**Passage given:**
_ _ _
Studio album by Blake Mills
- Released: May 8, 2020
- Length: 51:25
- Label: Verve

Blake Mills chronology
| Look (2018) | Mutable Set (2020) | Notes with Attachment (2021) |

Singles from Mutable Set
- "Vanishing Twin" Released: March 20, 2020;

= Mutable Set =

Mutable Set is the fourth studio album by American singer-songwriter Blake Mills. It was released on May 8, 2020 under Verve Records and New Deal Records.
_ _ _
**Exercises:**
[a] In the Mutable Set passage, take everything from "Studio album by Blake" down to "New Deal Records." and write it out again, switching "Verve" to "Columbia".
[b] According to the Mutable Set passage, on what date was the single "Vanishing Twin" released?
[c] Continue the text about the album Mutable Set with the next part, starting after its last sentence.
The lines after this point are separate material and are unrelated to the Mutable Set passage.

**Supplied information:**
_ _ _
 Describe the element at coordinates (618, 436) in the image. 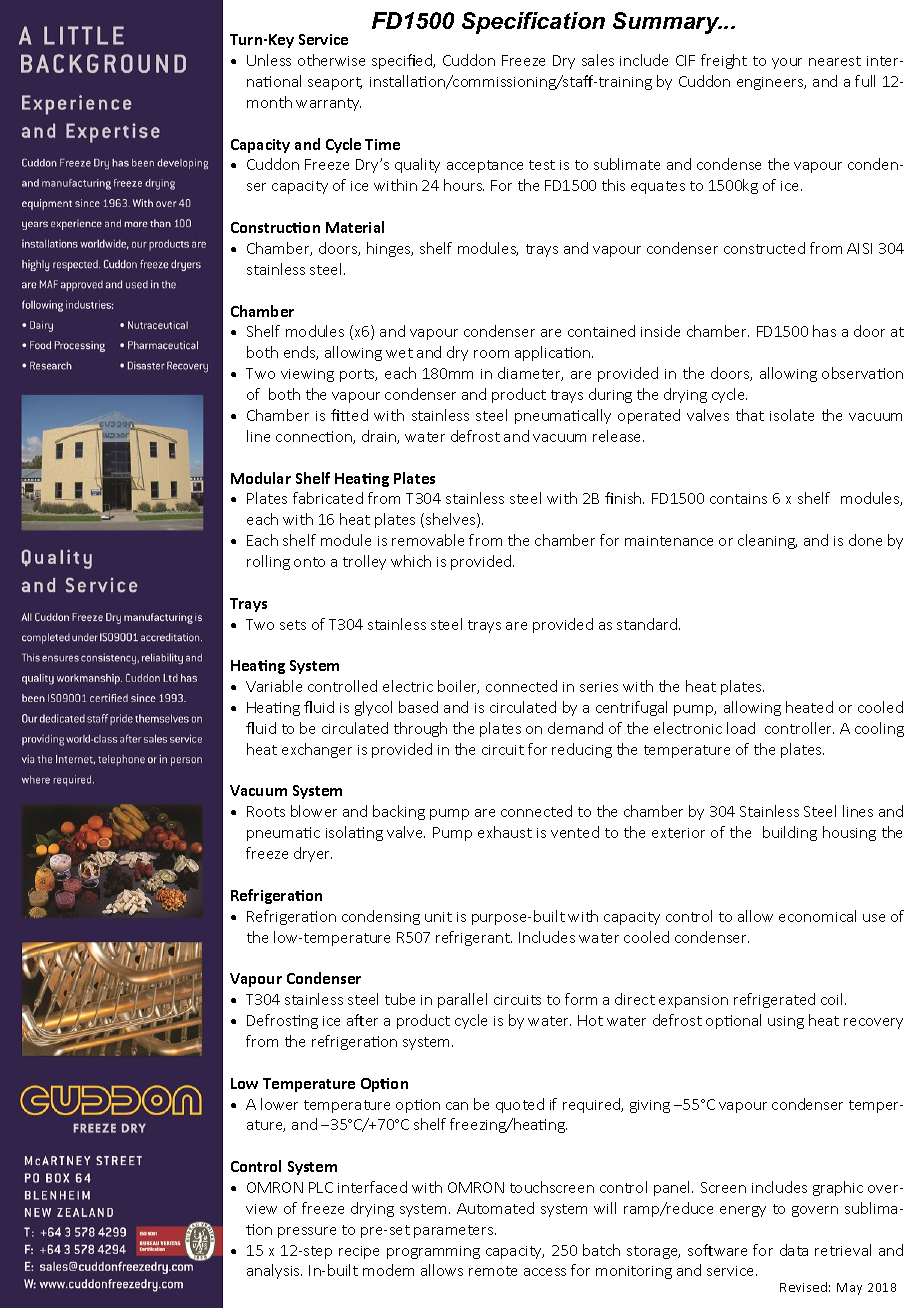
_ _ _
**Responses:**
[a]
Studio album by Blake Mills
- Released: May 8, 2020
- Length: 51:25
- Label: Columbia

Blake Mills chronology
| Look (2018) | Mutable Set (2020) | Notes with Attachment (2021) |

Singles from Mutable Set
- "Vanishing Twin" Released: March 20, 2020;

= Mutable Set =

Mutable Set is the fourth studio album by American singer-songwriter Blake Mills. It was released on May 8, 2020 under Columbia Records and New Deal Records.

[b] March 20, 2020

[c]
Professional ratings
Aggregate scores
| Source | Rating |
| Metacritic | 84/100 |
Review scores
| Source | Rating |
| AllMusic |  |
| Exclaim! | 8/10 |
| The Guardian |  |
| Pitchfork | 8.3/10 |
| Tom Hull – on the Web | B |

==Critical reception==
Mutable Set was met with universal acclaim from critics. At Metacritic, which assigns a weighted average rating out of 100 to reviews from mainstream publications, this release received an average score of 84, based on 7 reviews.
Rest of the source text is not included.